Which lines below contain the word "Task" with matching case? Identify each one and copy it in full.

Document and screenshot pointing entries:
==========
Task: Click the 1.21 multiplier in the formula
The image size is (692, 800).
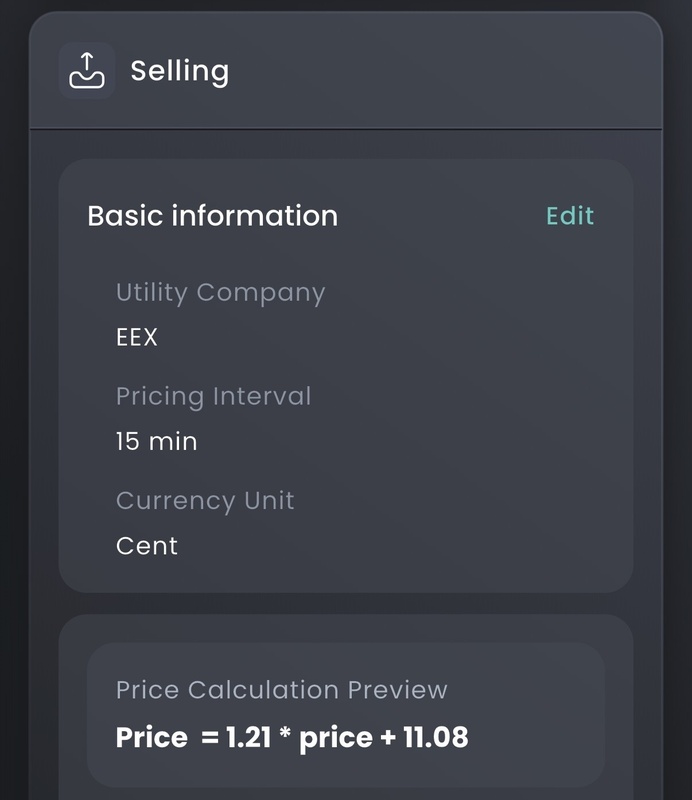Action: 245,738
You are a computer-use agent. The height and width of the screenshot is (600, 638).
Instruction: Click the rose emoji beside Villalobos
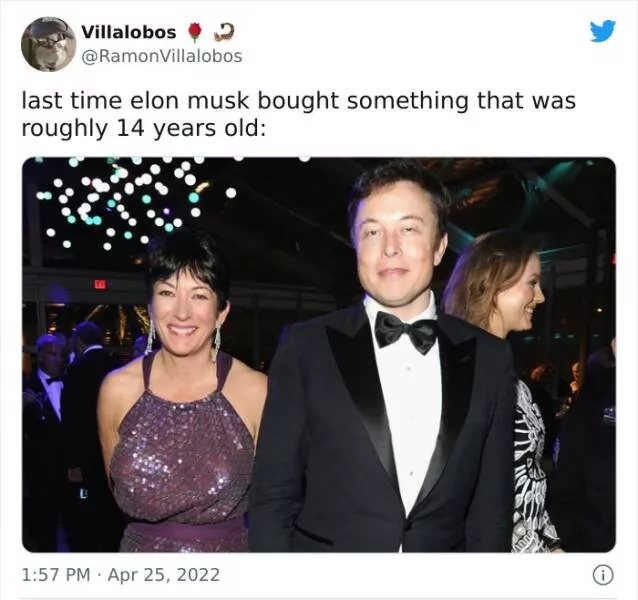196,33
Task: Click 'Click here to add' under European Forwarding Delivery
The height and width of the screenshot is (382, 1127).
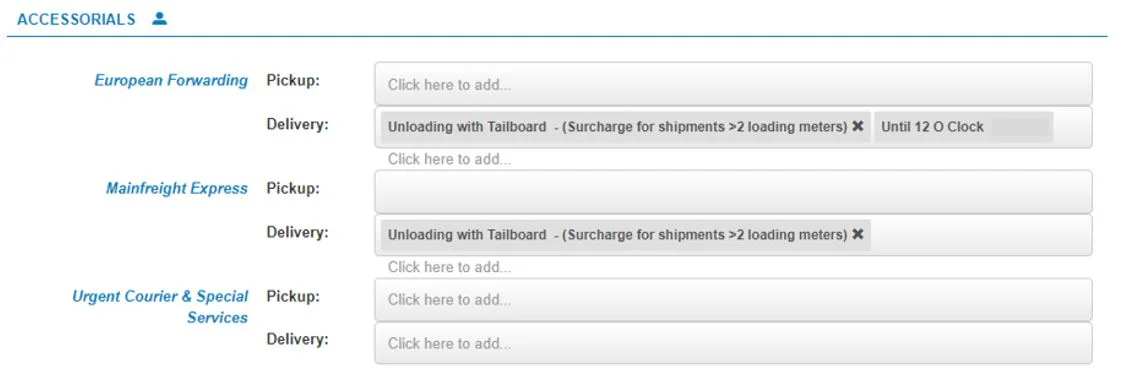Action: (450, 159)
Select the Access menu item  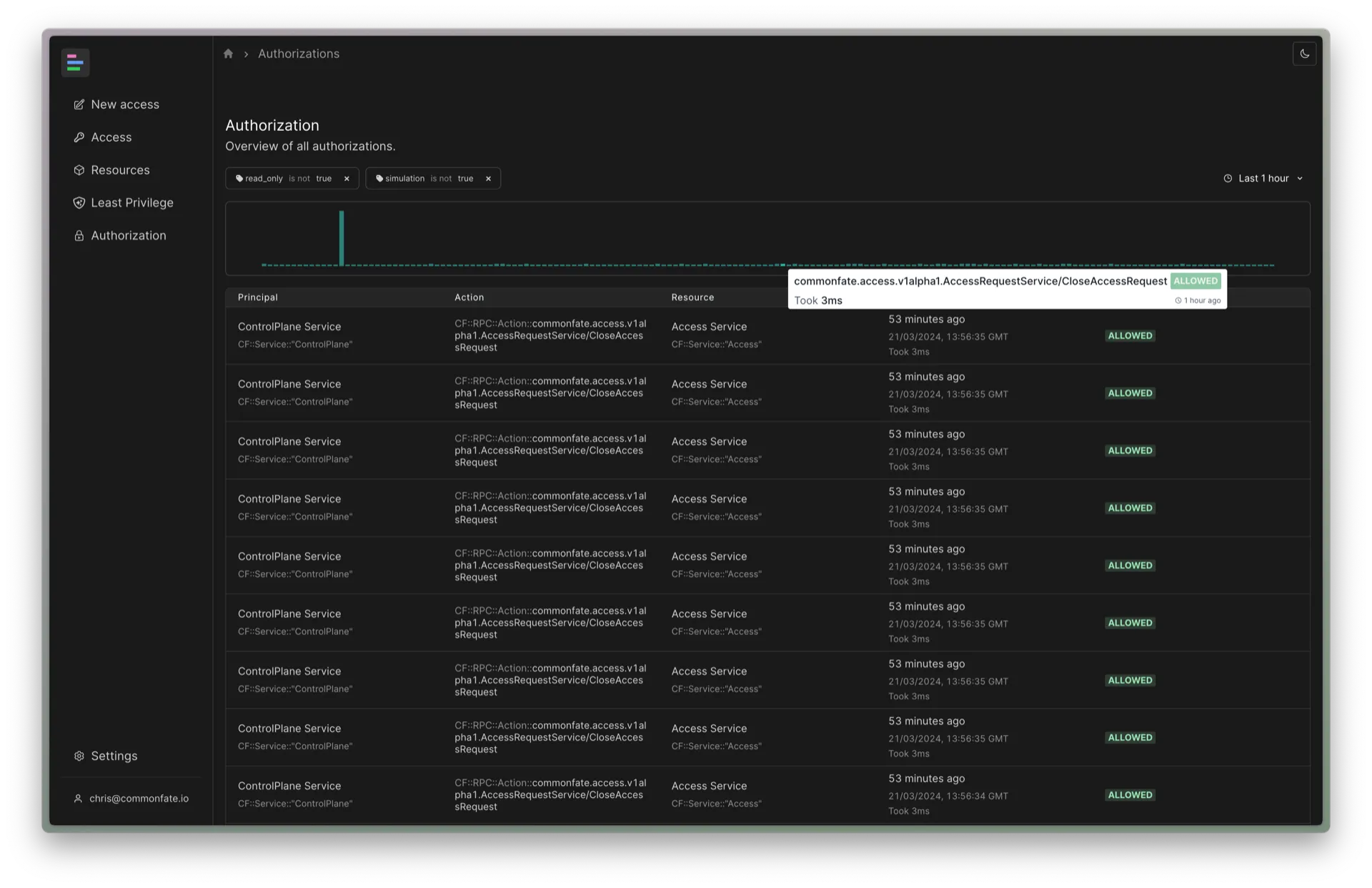[111, 136]
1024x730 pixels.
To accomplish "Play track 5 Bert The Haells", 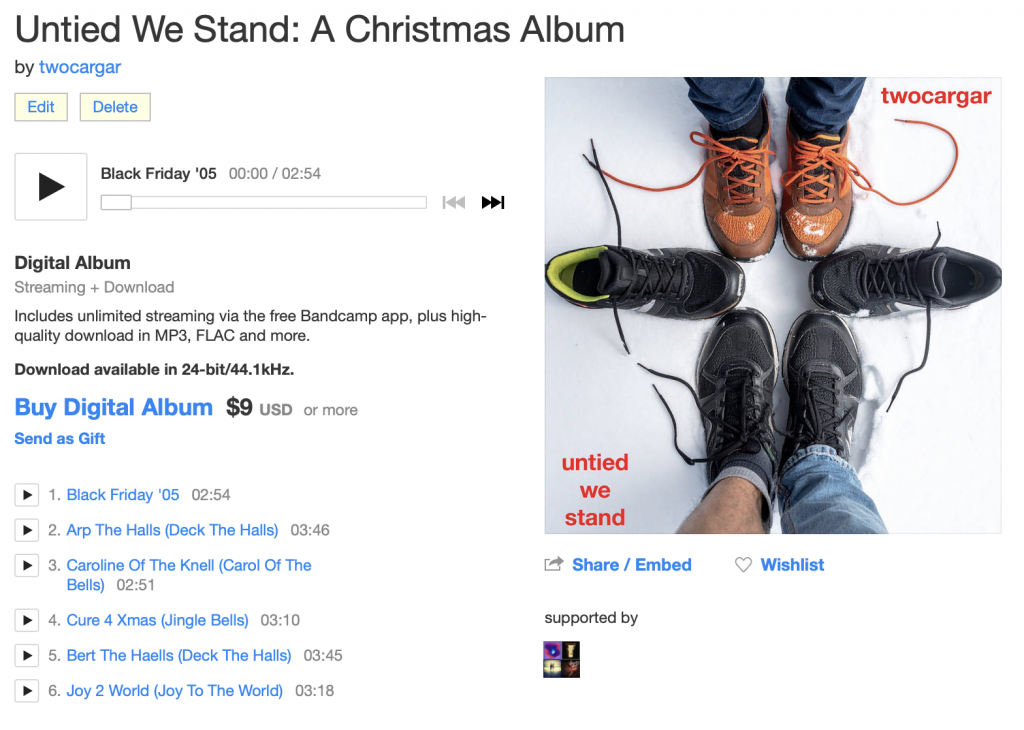I will pyautogui.click(x=27, y=656).
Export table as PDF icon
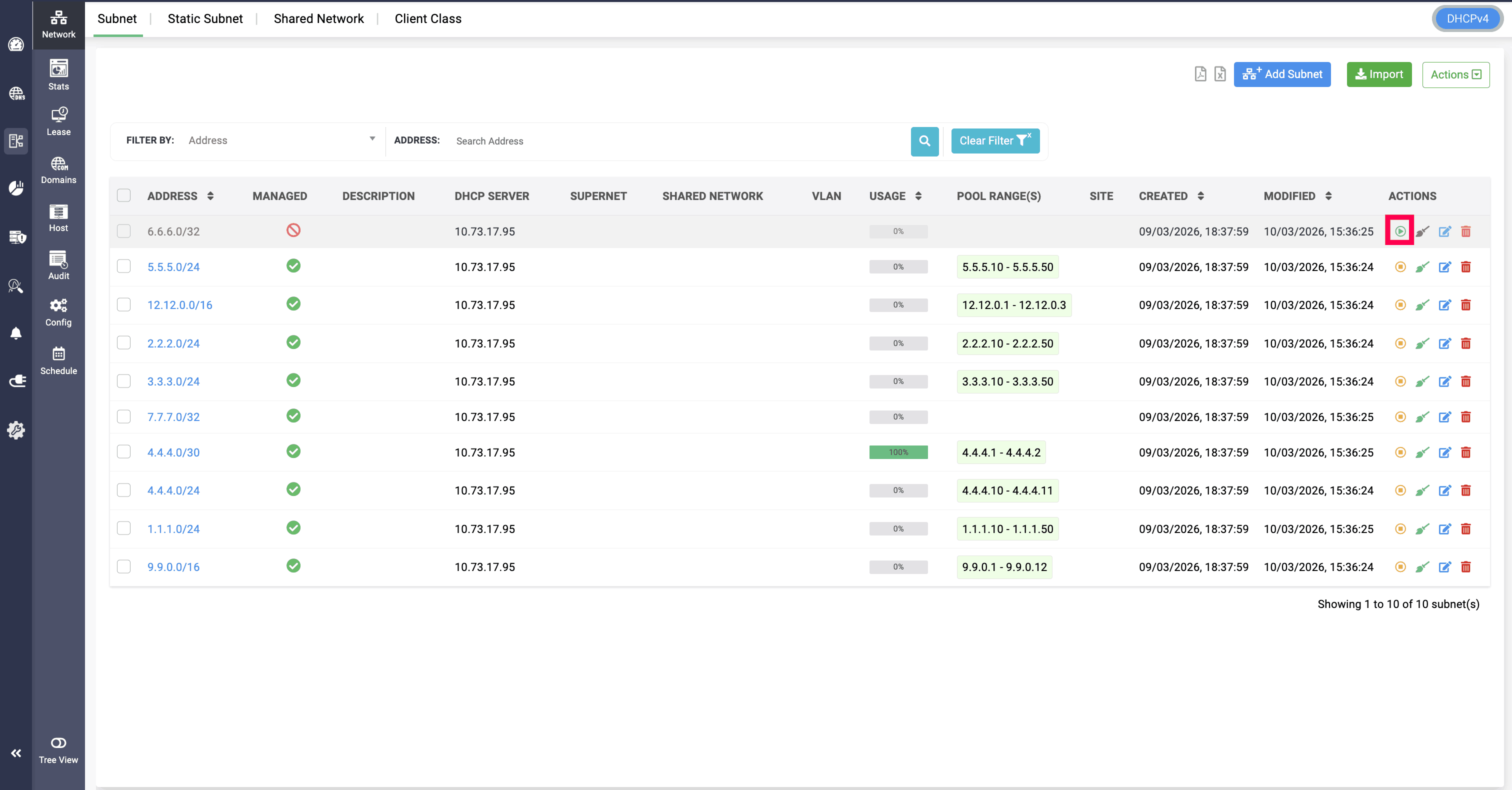 tap(1200, 74)
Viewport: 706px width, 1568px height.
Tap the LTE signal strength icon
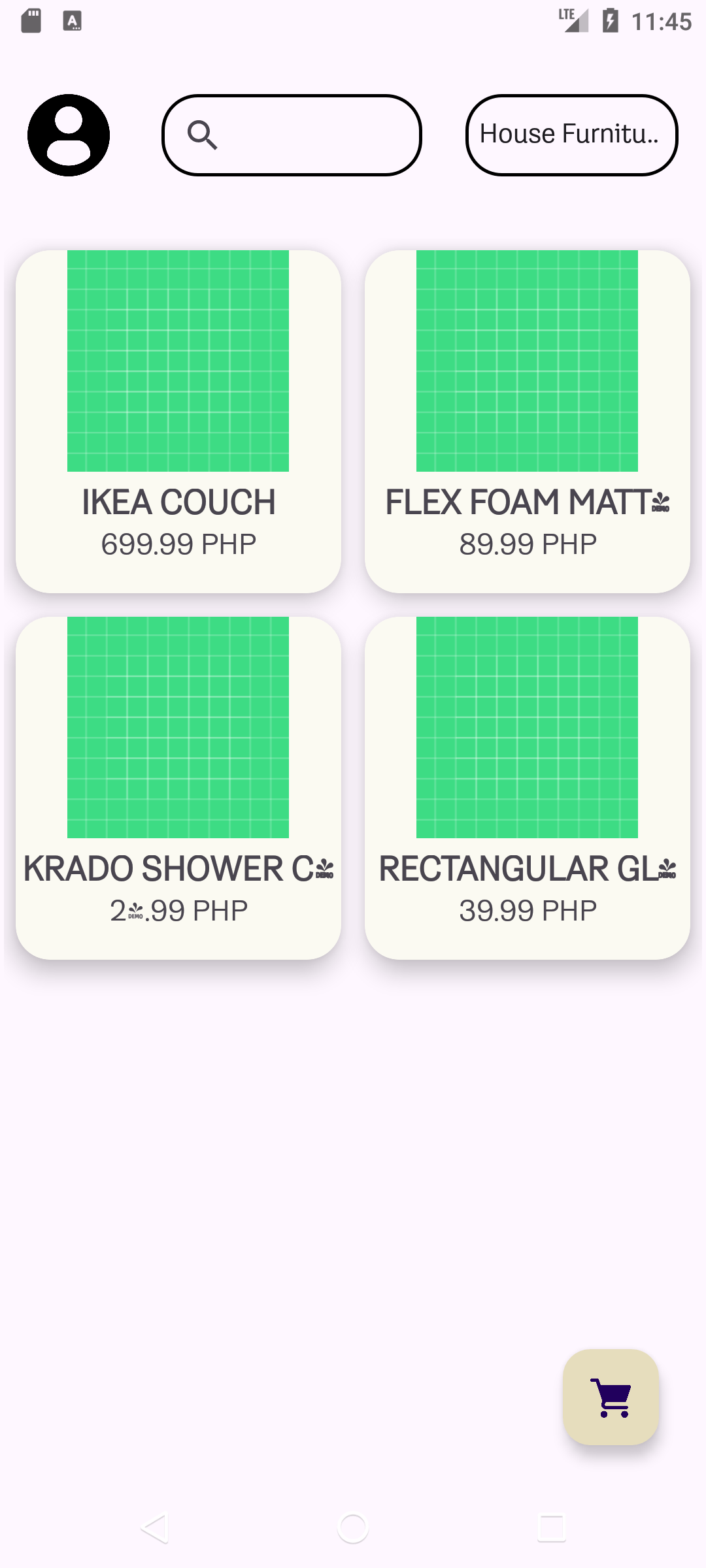point(573,20)
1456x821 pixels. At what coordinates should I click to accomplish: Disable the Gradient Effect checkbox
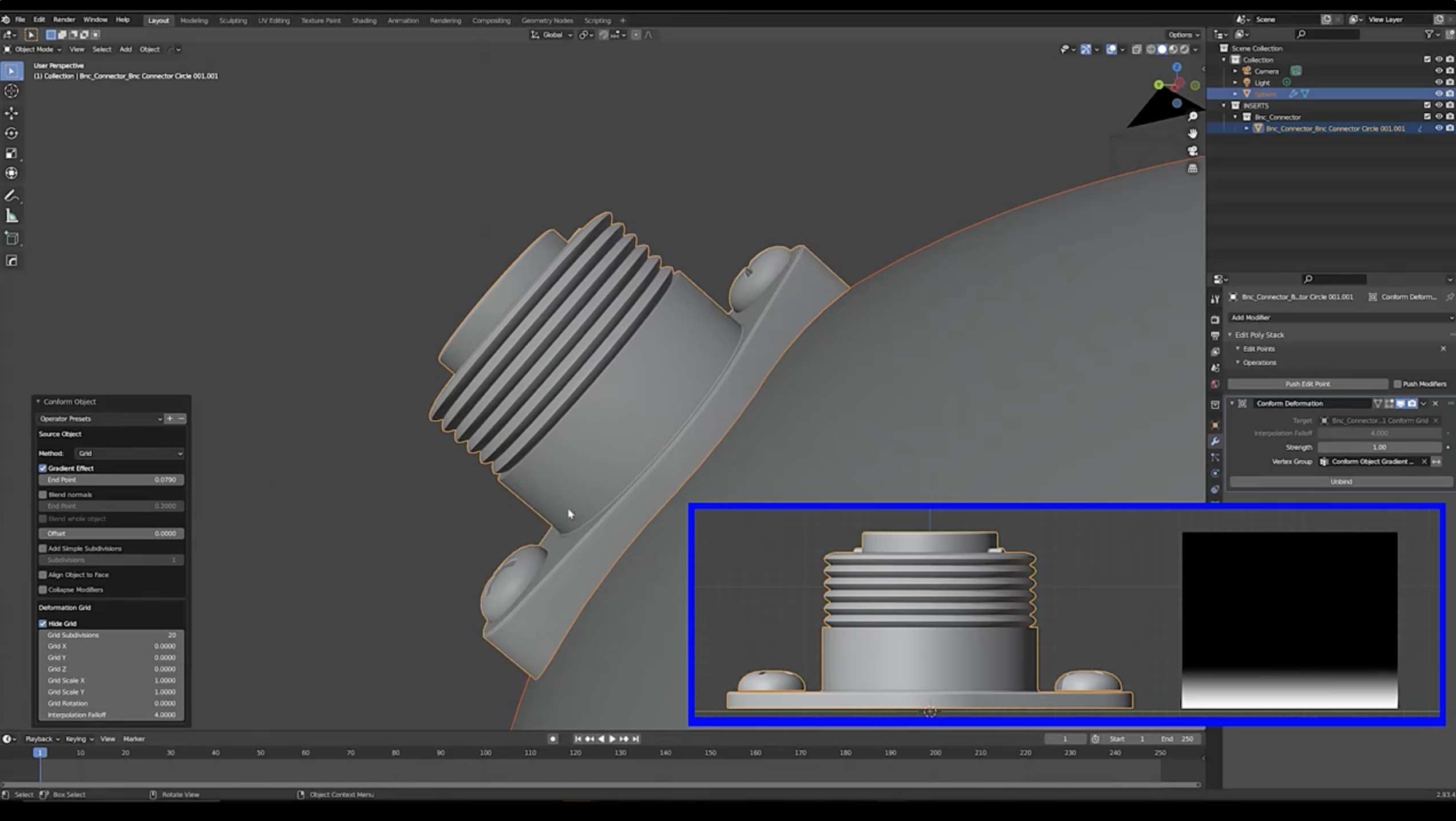click(43, 468)
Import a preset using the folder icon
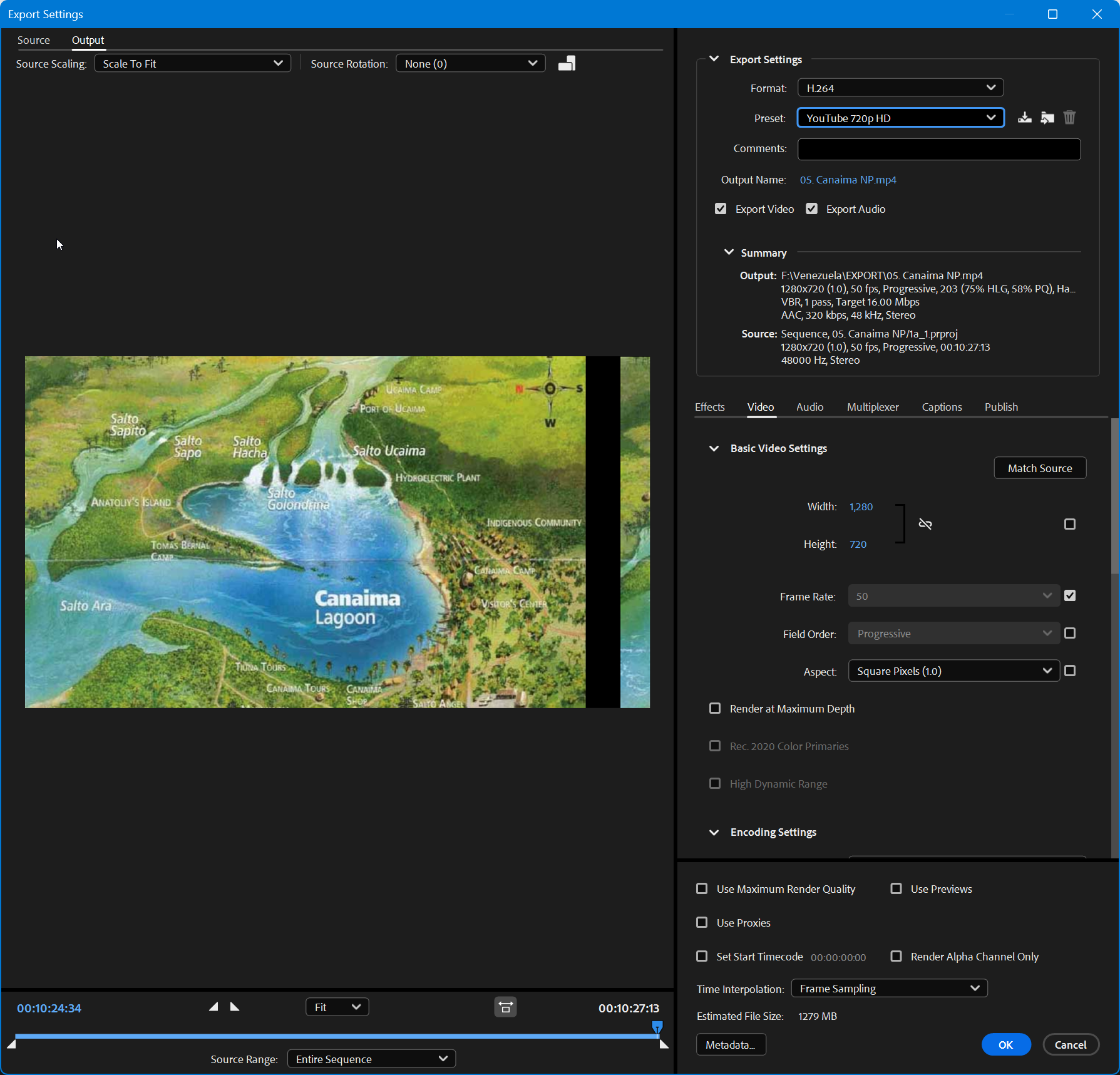The height and width of the screenshot is (1075, 1120). click(x=1047, y=117)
==========
SOLVED EXERCISE |
Task: Click the 1.21 multiplier in the formula
Task: Click 'Click here to add' under European Forwarding Delivery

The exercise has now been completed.